• **TEXT EXCERPT**
>>>>>
On Fri, 8 Jun 2001, Tobias Ringstrom wrote:

> On Fri, 8 Jun 2001, Mike Galbraith wrote:
> > On Fri, 8 Jun 2001, Tobias Ringstrom wrote:
> > > On Fri, 8 Jun 2001, Mike Galbraith wrote:
> > > > I gave this a shot at my favorite vm beater test (make -j30 bzImage)
> > > > while testing some other stuff today.
> > >
> > > Could you please explain what is good about this test?  I understand that
> > > it will stress the VM, but will it do so in a realistic and relevant way?
> >
> > Can you explain what is bad about this test? ;)  It spins the same VM wheels
>
> I think a load of ~30 is quit uncommon, and therefor it is unclear to me
> that it would be a test that would be repesentative of most normal loads.

It's not supposed to be repesentative.  It's supposed to take the box
rapidly (but not instantly) from idle through lo->medium->high and
maintain solid throughput.

> > as any other load does.  What's the difference if I have a bunch of httpd
> > allocating or a bunch of cc1/as/ld?  This load has a modest cachable data
> > set and is compute bound.. and above all gives very repeatable results.
>
> Not a big difference.  The difference I was thinking abount is the
> difference between spawning lots of processes allocating, using and
> freeing lots of memory, compared to a case where you have a few processes
> touching a lot of already allocated pages in some pattern.  I was
> wondering whether optimizing for your case would be good or bad for the
> other case.  I know, I know, I should do more testing myself.  And I
> should probably not ask you, since you really really like your test,
> and you will probably just say yes... ;-)
<<<<<
• **DATA PROVIDED**
>>>>>
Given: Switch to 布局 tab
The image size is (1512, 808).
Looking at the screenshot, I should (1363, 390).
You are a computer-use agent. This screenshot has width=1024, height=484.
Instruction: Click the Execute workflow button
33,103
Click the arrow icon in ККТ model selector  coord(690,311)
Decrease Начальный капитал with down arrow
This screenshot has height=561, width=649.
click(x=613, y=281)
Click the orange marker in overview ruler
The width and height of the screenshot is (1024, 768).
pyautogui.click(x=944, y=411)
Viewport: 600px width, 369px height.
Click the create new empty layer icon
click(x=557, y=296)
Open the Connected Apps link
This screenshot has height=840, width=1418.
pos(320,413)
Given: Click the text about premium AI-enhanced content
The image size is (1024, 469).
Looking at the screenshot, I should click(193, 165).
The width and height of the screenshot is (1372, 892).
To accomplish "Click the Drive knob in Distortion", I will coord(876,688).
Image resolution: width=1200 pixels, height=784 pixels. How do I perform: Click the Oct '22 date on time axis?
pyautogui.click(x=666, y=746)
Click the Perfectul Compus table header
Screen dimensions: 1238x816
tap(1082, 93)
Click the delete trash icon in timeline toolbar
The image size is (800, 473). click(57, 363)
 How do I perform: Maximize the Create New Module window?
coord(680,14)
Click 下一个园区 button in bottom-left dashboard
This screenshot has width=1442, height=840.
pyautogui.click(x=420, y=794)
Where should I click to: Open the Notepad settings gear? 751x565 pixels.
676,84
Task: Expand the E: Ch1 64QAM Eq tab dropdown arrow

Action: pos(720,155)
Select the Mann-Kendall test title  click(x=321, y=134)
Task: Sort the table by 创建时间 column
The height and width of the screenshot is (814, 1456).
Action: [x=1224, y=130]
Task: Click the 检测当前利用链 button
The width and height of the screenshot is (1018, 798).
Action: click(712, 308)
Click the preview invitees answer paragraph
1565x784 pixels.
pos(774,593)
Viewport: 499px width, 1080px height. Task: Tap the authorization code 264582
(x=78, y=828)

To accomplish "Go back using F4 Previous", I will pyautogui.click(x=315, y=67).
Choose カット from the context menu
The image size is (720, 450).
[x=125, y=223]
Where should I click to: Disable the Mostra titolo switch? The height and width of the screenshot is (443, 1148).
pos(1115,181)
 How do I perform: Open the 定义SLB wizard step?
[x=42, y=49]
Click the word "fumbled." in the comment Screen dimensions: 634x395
<<<<<
• **WRITTEN TASK**
From the mailing-list exchange about the VM test above, copy word for word the part that opens with the words containing "It's not supposed" and closes with "very repeatable results.".

• **CORRECT OUTPUT**
It's not supposed to be repesentative.  It's supposed to take the box
rapidly (but not instantly) from idle through lo->medium->high and
maintain solid throughput.

> > as any other load does.  What's the difference if I have a bunch of httpd
> > allocating or a bunch of cc1/as/ld?  This load has a modest cachable data
> > set and is compute bound.. and above all gives very repeatable results.